* _Your assignment_
Repeat verbatim every line of the material, beginning at the line that holds "Viewport: 1456px width, 819px" and ending at its last line.

------------

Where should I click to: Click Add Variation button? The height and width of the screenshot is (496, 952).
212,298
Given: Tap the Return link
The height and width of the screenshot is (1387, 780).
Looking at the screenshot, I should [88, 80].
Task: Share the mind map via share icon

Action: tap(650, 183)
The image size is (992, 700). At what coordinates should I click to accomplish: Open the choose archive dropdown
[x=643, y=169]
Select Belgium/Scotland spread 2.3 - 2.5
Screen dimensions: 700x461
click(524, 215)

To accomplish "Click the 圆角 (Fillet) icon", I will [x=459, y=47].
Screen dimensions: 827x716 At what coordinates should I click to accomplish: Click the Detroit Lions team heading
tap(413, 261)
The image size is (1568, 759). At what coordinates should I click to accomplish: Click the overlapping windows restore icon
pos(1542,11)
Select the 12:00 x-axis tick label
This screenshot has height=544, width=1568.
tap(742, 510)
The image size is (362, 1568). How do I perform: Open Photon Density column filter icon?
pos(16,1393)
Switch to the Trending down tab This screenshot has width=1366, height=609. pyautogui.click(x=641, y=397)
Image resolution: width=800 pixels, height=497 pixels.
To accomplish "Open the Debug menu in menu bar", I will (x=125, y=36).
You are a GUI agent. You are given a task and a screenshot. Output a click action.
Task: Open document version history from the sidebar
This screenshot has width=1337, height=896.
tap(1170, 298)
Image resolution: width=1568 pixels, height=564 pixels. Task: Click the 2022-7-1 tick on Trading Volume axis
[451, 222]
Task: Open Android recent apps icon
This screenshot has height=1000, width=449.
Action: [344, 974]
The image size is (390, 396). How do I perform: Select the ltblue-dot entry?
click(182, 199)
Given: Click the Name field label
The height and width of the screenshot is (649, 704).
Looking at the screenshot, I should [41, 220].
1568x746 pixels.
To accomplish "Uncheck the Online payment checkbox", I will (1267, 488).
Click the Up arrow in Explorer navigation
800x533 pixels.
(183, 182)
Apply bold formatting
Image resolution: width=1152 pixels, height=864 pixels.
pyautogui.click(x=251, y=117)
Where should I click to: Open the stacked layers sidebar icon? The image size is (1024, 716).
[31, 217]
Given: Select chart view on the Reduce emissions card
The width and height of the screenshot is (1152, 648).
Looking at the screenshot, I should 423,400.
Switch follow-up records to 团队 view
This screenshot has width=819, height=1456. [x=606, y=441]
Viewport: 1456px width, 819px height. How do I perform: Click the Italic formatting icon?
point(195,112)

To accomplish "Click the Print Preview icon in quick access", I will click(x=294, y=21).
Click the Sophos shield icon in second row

------------

* _Written solution_
Viewport: 1456px width, 819px height. How do I perform: Click the Italic formatting icon?
point(195,112)

To accomplish "Click the Print Preview icon in quick access", I will click(x=294, y=21).
Click the Sophos shield icon in second row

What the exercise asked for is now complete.